MATERIALS PROVIDED section start
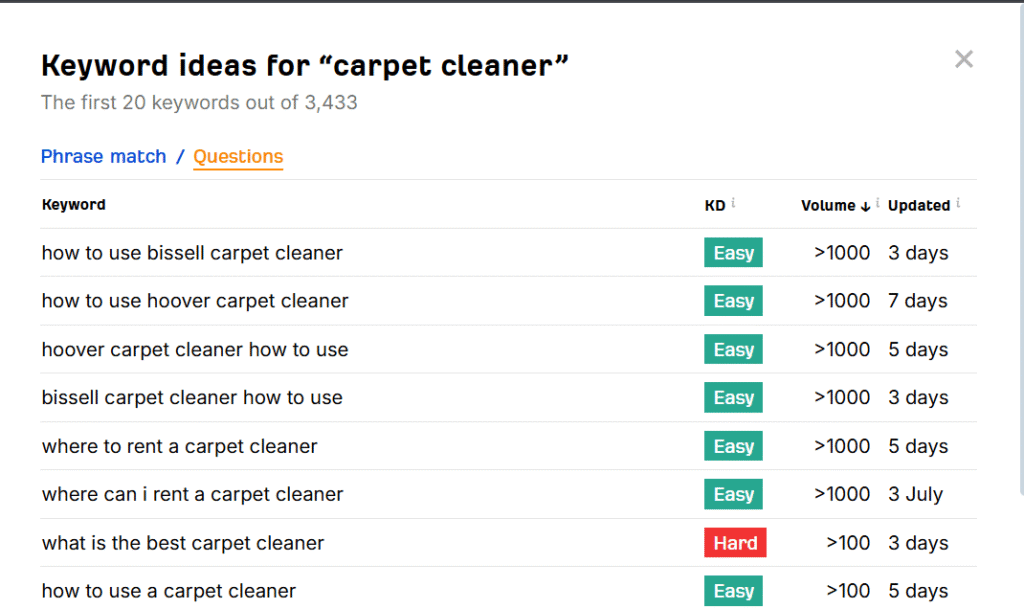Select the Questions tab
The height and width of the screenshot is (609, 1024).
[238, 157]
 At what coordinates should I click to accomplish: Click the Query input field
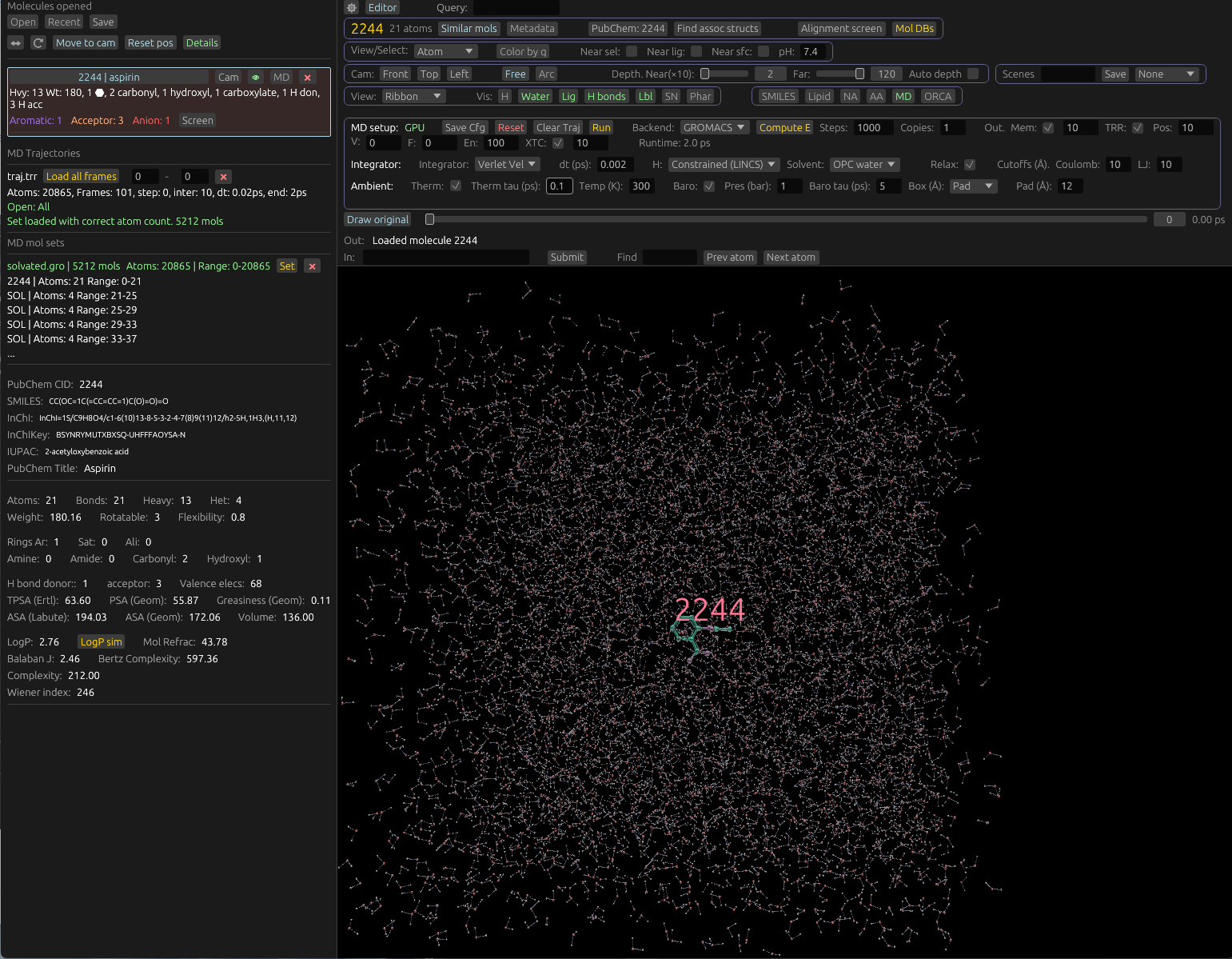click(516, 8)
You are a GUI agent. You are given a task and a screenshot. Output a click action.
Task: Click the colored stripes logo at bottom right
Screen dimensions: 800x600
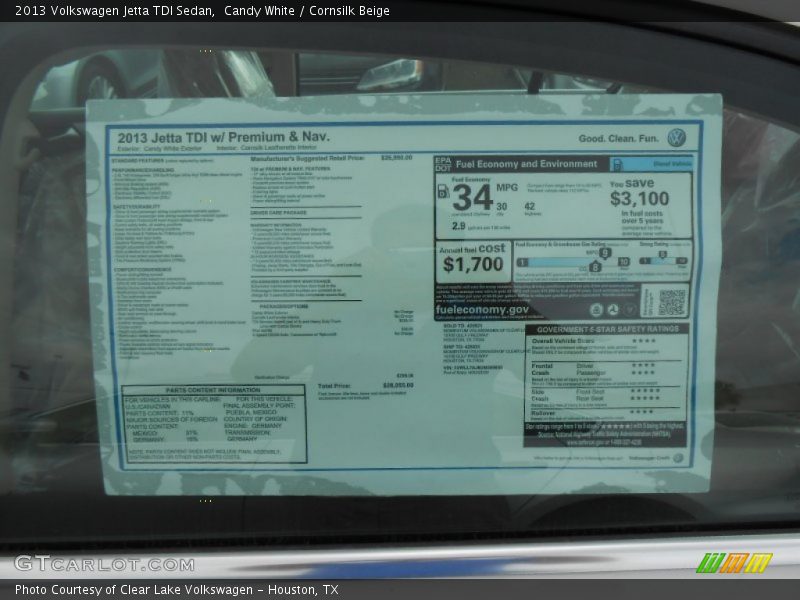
MATERIALS PROVIDED section end
**PROBLEM TO WORK ON**
The exact lines from the one containing "Task: Click the" through the end of the data are to be copied, with both ends kept and pictures left out.

**EXERCISE RESPONSE**
Task: Click the colored stripes logo at bottom right
Screen dimensions: 800x600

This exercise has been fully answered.